Each line of the data should be given again exactly.

#### [INPUT MATERIAL]
--------------------------------
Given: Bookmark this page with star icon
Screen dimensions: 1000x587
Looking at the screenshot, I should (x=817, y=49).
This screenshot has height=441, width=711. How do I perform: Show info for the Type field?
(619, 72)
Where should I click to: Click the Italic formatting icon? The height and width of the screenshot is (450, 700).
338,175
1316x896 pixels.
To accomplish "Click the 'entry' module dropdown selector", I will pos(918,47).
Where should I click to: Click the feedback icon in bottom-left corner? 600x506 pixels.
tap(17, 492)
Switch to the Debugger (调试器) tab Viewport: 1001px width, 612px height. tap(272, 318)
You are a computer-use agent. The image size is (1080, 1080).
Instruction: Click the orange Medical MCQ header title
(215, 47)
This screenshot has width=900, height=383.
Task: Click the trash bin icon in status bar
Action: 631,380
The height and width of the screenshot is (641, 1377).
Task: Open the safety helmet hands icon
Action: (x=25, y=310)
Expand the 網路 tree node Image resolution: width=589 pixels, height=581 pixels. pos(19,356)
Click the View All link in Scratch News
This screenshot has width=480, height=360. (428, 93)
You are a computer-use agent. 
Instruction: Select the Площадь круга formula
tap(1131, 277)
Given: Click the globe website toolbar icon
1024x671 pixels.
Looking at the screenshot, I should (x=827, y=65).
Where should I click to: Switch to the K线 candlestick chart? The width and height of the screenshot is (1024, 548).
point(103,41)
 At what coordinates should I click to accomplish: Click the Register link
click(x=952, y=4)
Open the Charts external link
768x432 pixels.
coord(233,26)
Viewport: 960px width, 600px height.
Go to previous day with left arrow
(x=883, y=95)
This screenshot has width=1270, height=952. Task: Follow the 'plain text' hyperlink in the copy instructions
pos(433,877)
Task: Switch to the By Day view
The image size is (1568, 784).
--------------------------------
#### [WRITTEN SOLUTION]
Given: Bookmark this page with star icon
Screen dimensions: 1000x587
Looking at the screenshot, I should (x=817, y=49).
This screenshot has height=441, width=711. How do I perform: Show info for the Type field?
(619, 72)
Where should I click to: Click the Italic formatting icon? The height and width of the screenshot is (450, 700).
338,175
1316x896 pixels.
To accomplish "Click the 'entry' module dropdown selector", I will pos(918,47).
Where should I click to: Click the feedback icon in bottom-left corner? 600x506 pixels.
tap(17, 492)
Switch to the Debugger (调试器) tab Viewport: 1001px width, 612px height. tap(272, 318)
You are a computer-use agent. The image size is (1080, 1080).
Instruction: Click the orange Medical MCQ header title
(215, 47)
This screenshot has width=900, height=383.
Task: Click the trash bin icon in status bar
Action: 631,380
The height and width of the screenshot is (641, 1377).
Task: Open the safety helmet hands icon
Action: (x=25, y=310)
Expand the 網路 tree node Image resolution: width=589 pixels, height=581 pixels. pos(19,356)
Click the View All link in Scratch News
This screenshot has width=480, height=360. (428, 93)
You are a computer-use agent. 
Instruction: Select the Площадь круга formula
tap(1131, 277)
Given: Click the globe website toolbar icon
1024x671 pixels.
Looking at the screenshot, I should (x=827, y=65).
Where should I click to: Switch to the K线 candlestick chart? The width and height of the screenshot is (1024, 548).
point(103,41)
 At what coordinates should I click to accomplish: Click the Register link
click(x=952, y=4)
Open the Charts external link
768x432 pixels.
coord(233,26)
Viewport: 960px width, 600px height.
Go to previous day with left arrow
(x=883, y=95)
This screenshot has width=1270, height=952. Task: Follow the 'plain text' hyperlink in the copy instructions
pos(433,877)
Task: Switch to the By Day view
The image size is (1568, 784).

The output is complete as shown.